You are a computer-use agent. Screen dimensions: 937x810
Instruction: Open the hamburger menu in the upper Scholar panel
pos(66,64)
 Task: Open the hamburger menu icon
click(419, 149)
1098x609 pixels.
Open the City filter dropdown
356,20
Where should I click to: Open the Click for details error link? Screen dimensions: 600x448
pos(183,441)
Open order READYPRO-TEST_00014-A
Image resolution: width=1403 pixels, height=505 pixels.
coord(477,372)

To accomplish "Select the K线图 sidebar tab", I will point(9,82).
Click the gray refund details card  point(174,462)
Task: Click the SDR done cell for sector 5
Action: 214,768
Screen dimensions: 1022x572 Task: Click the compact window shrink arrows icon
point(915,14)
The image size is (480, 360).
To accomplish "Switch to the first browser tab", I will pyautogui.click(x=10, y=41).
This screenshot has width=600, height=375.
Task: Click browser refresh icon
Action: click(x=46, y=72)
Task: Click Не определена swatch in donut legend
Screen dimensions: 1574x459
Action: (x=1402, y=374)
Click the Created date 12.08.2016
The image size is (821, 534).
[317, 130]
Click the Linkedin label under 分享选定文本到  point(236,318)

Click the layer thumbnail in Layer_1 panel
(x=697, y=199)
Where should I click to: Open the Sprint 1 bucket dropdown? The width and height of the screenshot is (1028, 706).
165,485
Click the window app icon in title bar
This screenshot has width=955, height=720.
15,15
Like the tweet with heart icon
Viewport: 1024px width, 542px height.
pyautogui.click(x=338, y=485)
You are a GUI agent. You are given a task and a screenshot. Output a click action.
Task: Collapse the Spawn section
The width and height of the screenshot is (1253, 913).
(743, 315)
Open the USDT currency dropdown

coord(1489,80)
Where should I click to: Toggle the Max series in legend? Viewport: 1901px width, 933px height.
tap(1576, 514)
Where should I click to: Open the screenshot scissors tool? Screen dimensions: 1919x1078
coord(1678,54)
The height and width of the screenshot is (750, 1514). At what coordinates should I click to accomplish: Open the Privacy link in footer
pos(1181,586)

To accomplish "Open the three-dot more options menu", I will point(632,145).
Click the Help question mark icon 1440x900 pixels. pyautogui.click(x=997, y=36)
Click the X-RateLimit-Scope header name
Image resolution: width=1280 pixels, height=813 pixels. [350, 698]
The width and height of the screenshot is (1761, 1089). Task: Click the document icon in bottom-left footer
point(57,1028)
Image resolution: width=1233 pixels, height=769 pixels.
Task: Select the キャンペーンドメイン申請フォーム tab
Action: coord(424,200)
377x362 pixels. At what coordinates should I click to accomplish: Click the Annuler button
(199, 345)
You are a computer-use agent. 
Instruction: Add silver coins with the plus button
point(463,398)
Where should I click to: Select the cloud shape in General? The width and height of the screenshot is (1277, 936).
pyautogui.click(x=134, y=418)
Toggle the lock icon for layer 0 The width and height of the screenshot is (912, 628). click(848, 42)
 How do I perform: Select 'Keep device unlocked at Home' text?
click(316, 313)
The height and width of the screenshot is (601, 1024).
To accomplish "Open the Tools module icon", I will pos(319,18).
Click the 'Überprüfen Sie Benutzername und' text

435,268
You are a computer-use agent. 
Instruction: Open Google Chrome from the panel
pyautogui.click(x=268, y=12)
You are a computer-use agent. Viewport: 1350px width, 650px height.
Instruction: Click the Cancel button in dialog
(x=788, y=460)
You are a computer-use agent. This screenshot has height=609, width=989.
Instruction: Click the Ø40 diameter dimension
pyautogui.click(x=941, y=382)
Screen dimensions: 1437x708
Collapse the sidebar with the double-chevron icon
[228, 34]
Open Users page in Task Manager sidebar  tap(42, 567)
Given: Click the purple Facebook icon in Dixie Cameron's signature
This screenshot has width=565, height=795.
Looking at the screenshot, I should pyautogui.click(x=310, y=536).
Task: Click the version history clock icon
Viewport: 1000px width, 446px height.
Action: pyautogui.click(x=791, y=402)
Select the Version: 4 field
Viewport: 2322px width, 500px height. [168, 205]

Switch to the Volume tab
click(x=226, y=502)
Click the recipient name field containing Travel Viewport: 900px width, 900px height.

■ ■ ■ ■ ■

▶ _What to work on_
Restate the whole of the material exactly.

▶ _Expected answer_
You are a computer-use agent. Screen dimensions: 937x810
Instruction: Open the hamburger menu in the upper Scholar panel
pos(66,64)
 Task: Open the hamburger menu icon
click(419, 149)
1098x609 pixels.
Open the City filter dropdown
356,20
Where should I click to: Open the Click for details error link? Screen dimensions: 600x448
pos(183,441)
Open order READYPRO-TEST_00014-A
Image resolution: width=1403 pixels, height=505 pixels.
coord(477,372)

To accomplish "Select the K线图 sidebar tab", I will point(9,82).
Click the gray refund details card  point(174,462)
Task: Click the SDR done cell for sector 5
Action: 214,768
Screen dimensions: 1022x572 Task: Click the compact window shrink arrows icon
point(915,14)
The image size is (480, 360).
To accomplish "Switch to the first browser tab", I will pyautogui.click(x=10, y=41).
This screenshot has width=600, height=375.
Task: Click browser refresh icon
Action: click(x=46, y=72)
Task: Click Не определена swatch in donut legend
Screen dimensions: 1574x459
Action: (x=1402, y=374)
Click the Created date 12.08.2016
The image size is (821, 534).
[317, 130]
Click the Linkedin label under 分享选定文本到  point(236,318)

Click the layer thumbnail in Layer_1 panel
(x=697, y=199)
Where should I click to: Open the Sprint 1 bucket dropdown? The width and height of the screenshot is (1028, 706).
165,485
Click the window app icon in title bar
This screenshot has width=955, height=720.
15,15
Like the tweet with heart icon
Viewport: 1024px width, 542px height.
pyautogui.click(x=338, y=485)
You are a GUI agent. You are given a task and a screenshot. Output a click action.
Task: Collapse the Spawn section
The width and height of the screenshot is (1253, 913).
(743, 315)
Open the USDT currency dropdown

coord(1489,80)
Where should I click to: Toggle the Max series in legend? Viewport: 1901px width, 933px height.
tap(1576, 514)
Where should I click to: Open the screenshot scissors tool? Screen dimensions: 1919x1078
coord(1678,54)
The height and width of the screenshot is (750, 1514). At what coordinates should I click to accomplish: Open the Privacy link in footer
pos(1181,586)

To accomplish "Open the three-dot more options menu", I will point(632,145).
Click the Help question mark icon 1440x900 pixels. pyautogui.click(x=997, y=36)
Click the X-RateLimit-Scope header name
Image resolution: width=1280 pixels, height=813 pixels. [350, 698]
The width and height of the screenshot is (1761, 1089). Task: Click the document icon in bottom-left footer
point(57,1028)
Image resolution: width=1233 pixels, height=769 pixels.
Task: Select the キャンペーンドメイン申請フォーム tab
Action: coord(424,200)
377x362 pixels. At what coordinates should I click to accomplish: Click the Annuler button
(199, 345)
You are a computer-use agent. 
Instruction: Add silver coins with the plus button
point(463,398)
Where should I click to: Select the cloud shape in General? The width and height of the screenshot is (1277, 936).
pyautogui.click(x=134, y=418)
Toggle the lock icon for layer 0 The width and height of the screenshot is (912, 628). click(848, 42)
 How do I perform: Select 'Keep device unlocked at Home' text?
click(316, 313)
The height and width of the screenshot is (601, 1024).
To accomplish "Open the Tools module icon", I will pos(319,18).
Click the 'Überprüfen Sie Benutzername und' text

435,268
You are a computer-use agent. 
Instruction: Open Google Chrome from the panel
pyautogui.click(x=268, y=12)
You are a computer-use agent. Viewport: 1350px width, 650px height.
Instruction: Click the Cancel button in dialog
(x=788, y=460)
You are a computer-use agent. This screenshot has height=609, width=989.
Instruction: Click the Ø40 diameter dimension
pyautogui.click(x=941, y=382)
Screen dimensions: 1437x708
Collapse the sidebar with the double-chevron icon
[228, 34]
Open Users page in Task Manager sidebar  tap(42, 567)
Given: Click the purple Facebook icon in Dixie Cameron's signature
This screenshot has width=565, height=795.
Looking at the screenshot, I should pyautogui.click(x=310, y=536).
Task: Click the version history clock icon
Viewport: 1000px width, 446px height.
Action: pyautogui.click(x=791, y=402)
Select the Version: 4 field
Viewport: 2322px width, 500px height. [168, 205]

Switch to the Volume tab
click(x=226, y=502)
Click the recipient name field containing Travel Viewport: 900px width, 900px height.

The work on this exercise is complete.